Greg Marchand has had quite a year. I remember meeting the young chef last May, when his restaurant Frenchie had just opened. He had a pile of bills, a new baby at home and not many customers in his seats. We assured him, after an inspired meal, that the place would be full in no time. He looked worried.
I returned last week for the first time since September and found the scene entirely changed. I was lucky to even be there, having been added to a friend’s existing reservation after failing several times to score my own. At the end of our meal, which was every bit as good as I remembered, I booked the first available table… in May.
So what had changed? During the months between these visits, Frenchie had been celebrated in hundreds of reviews and word-of-mouth recommendations. Then in January, after being open for only nine months, Marchand was named by Le Fooding as Chef of the Year. That kicked off a period in which the chef was so put-upon (with requests for reservations, interviews, etc.) that he had to stop answering his phone. It’s a situation that Daniel Rose from Spring could well-understand.

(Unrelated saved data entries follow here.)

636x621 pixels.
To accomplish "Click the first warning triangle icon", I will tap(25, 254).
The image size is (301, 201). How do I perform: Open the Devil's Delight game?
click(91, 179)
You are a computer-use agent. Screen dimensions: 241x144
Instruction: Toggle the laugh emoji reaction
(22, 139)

It was fitting then that Rose and his co-chef Mary-Aude Mery were among the revelers last night at the Frenchie anniversary party. The gathering was small, unpretentious and generous – a lot like Frenchie itself. I felt in one moment as if we were celebrating Marchand’s success from within the calm eye of a hurricane.

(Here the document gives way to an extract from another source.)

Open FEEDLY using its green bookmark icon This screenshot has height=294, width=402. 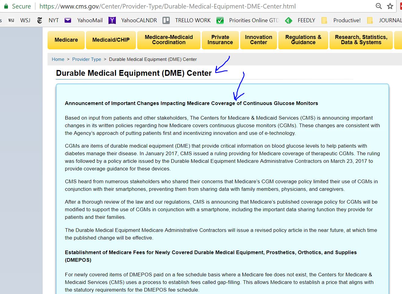coord(288,20)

For those who’d like to tangle with this storm, the best strategy is to call at 11am or to walk in and make a reservation. Plan on booking 4-6 weeks in advance. For those who are content to look from afar, I offer this selection of my favorite Frenchie plates from year one:
Truite fumée, asperges
(smoked trout with wild asparagus)
Salade tomates cerises
(salad of heirloom tomatoes, baby basil, white balsamic and cherries)

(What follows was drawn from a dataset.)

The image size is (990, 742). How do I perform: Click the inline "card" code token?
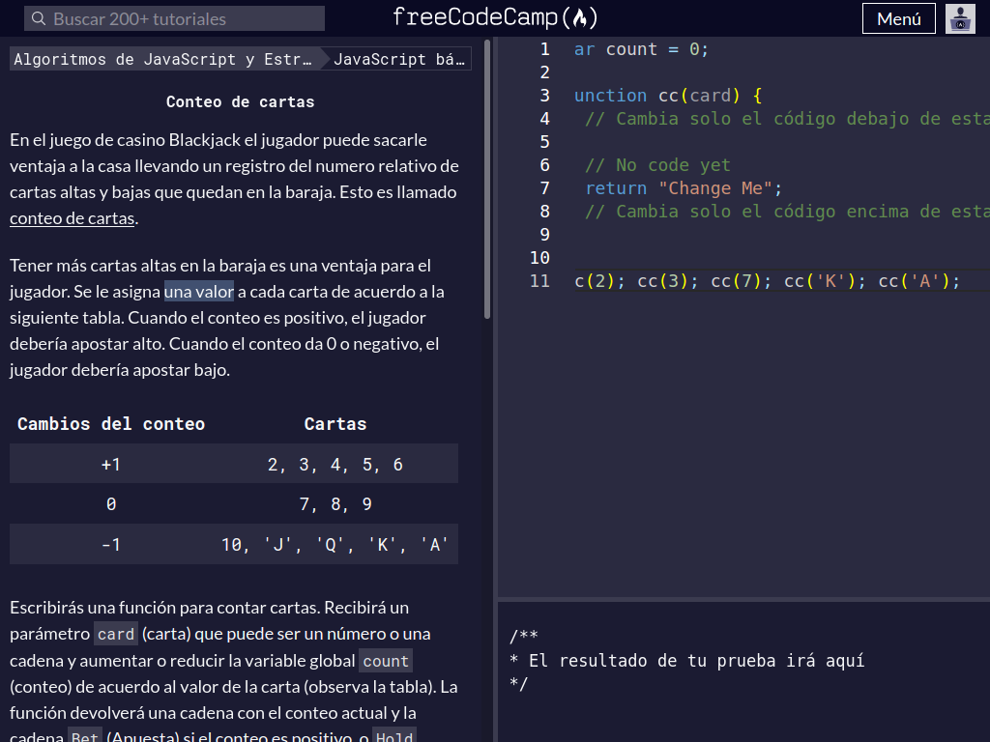[x=115, y=634]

Betterave, chèvre frais, citron confit
(beets, fresh goat cheese, preserved lemon)
Truite de mer, salade de tomates anciennes en panzanella
(sea trout, panzanella bread salad with heirloom tomatoes)
Maquereau fumé, garniture escabèche
(house-smoked mackerel with escabeche)
Riz au lait de coco, fraises de bois, coriandre
(rice pudding with coconut milk, wild strawberries, cilantro)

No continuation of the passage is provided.